Stated goal:
Output the records from the line containing "appropriate [495, 412]" through the line containing "center [403, 156]." as a JSON list of strings, one per line, with blank lines skipped. Omit the pictures from your answer.

Extracted records:
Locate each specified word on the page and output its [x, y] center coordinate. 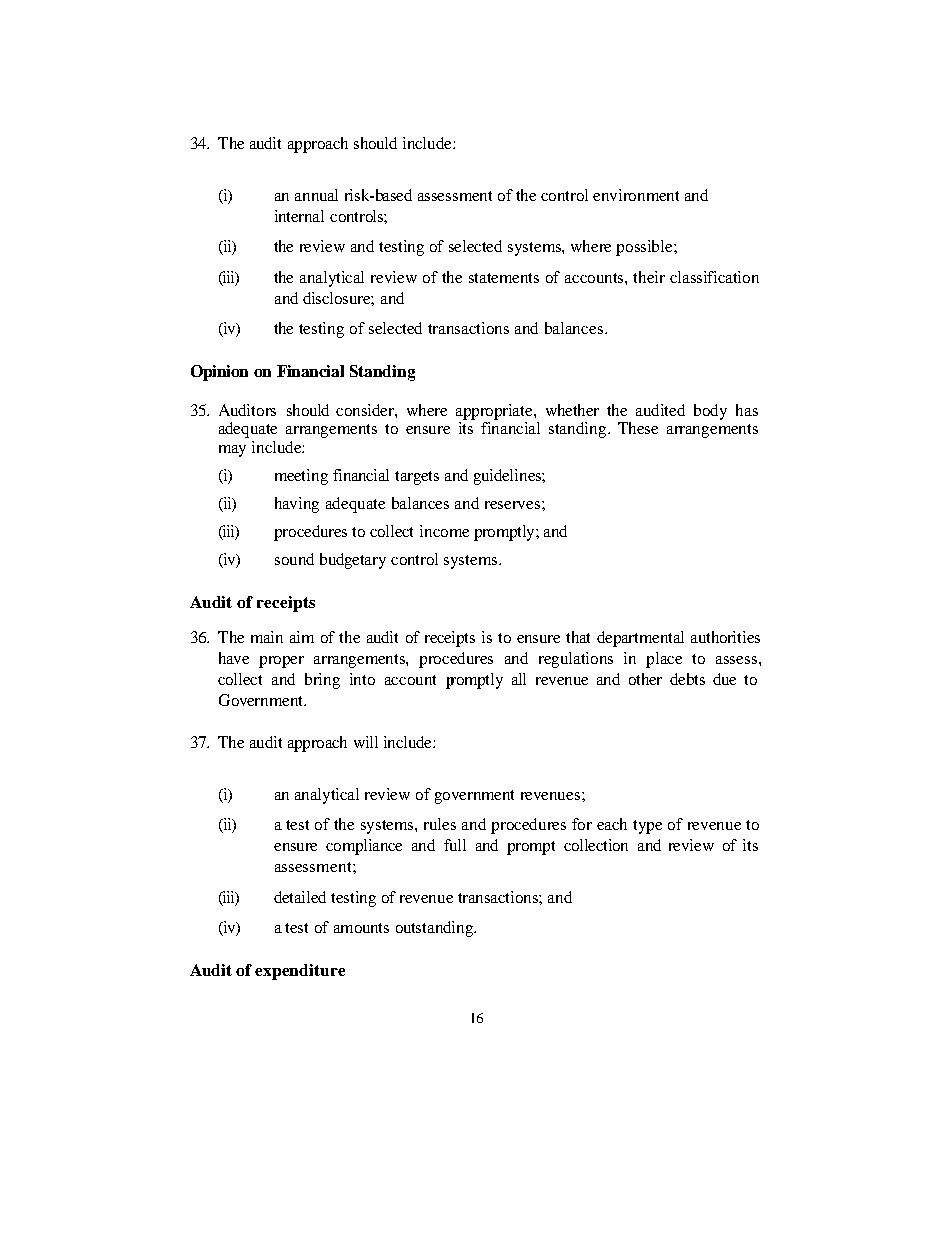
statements [504, 278]
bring [322, 681]
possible [645, 248]
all [519, 679]
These [638, 428]
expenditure [300, 972]
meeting [301, 477]
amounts [361, 928]
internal [299, 216]
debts [687, 679]
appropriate [495, 412]
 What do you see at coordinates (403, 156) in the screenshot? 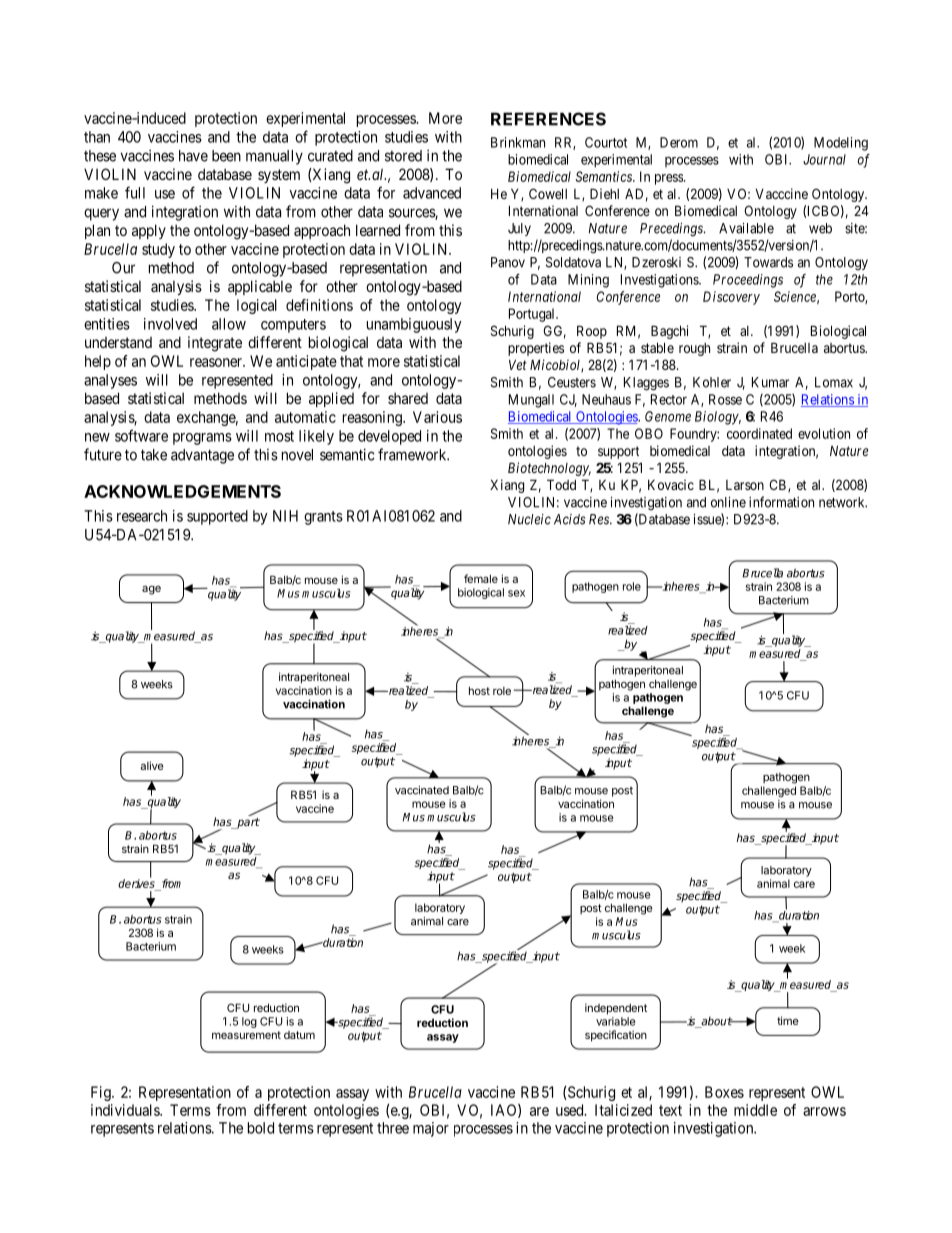
I see `stored` at bounding box center [403, 156].
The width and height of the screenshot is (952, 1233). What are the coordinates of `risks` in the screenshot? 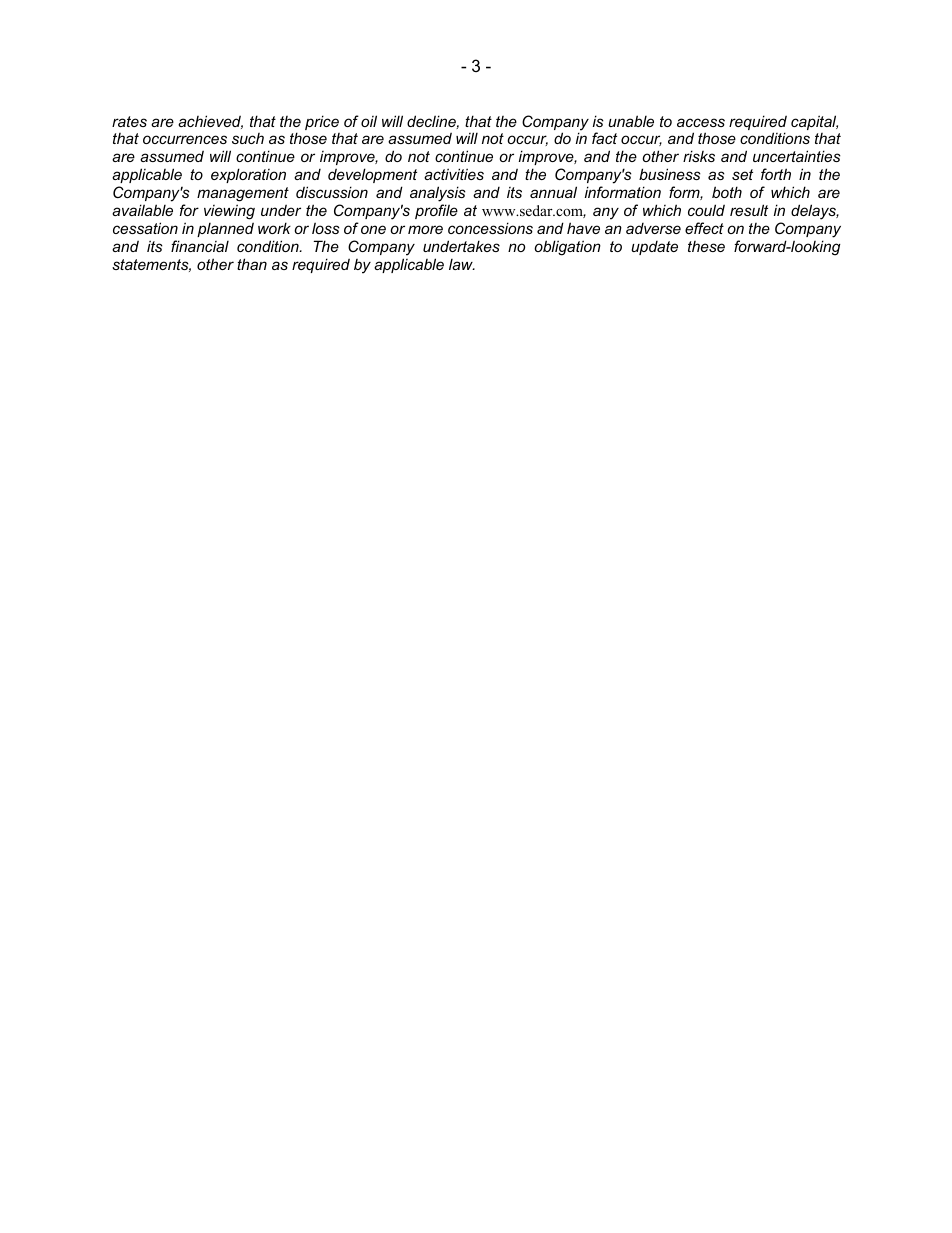 It's located at (699, 156).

Answer to this task:
[
  "appropriate [495, 412]",
  " What do you see at coordinates (403, 156) in the screenshot? ",
  "I see `stored` at bounding box center [403, 156]."
]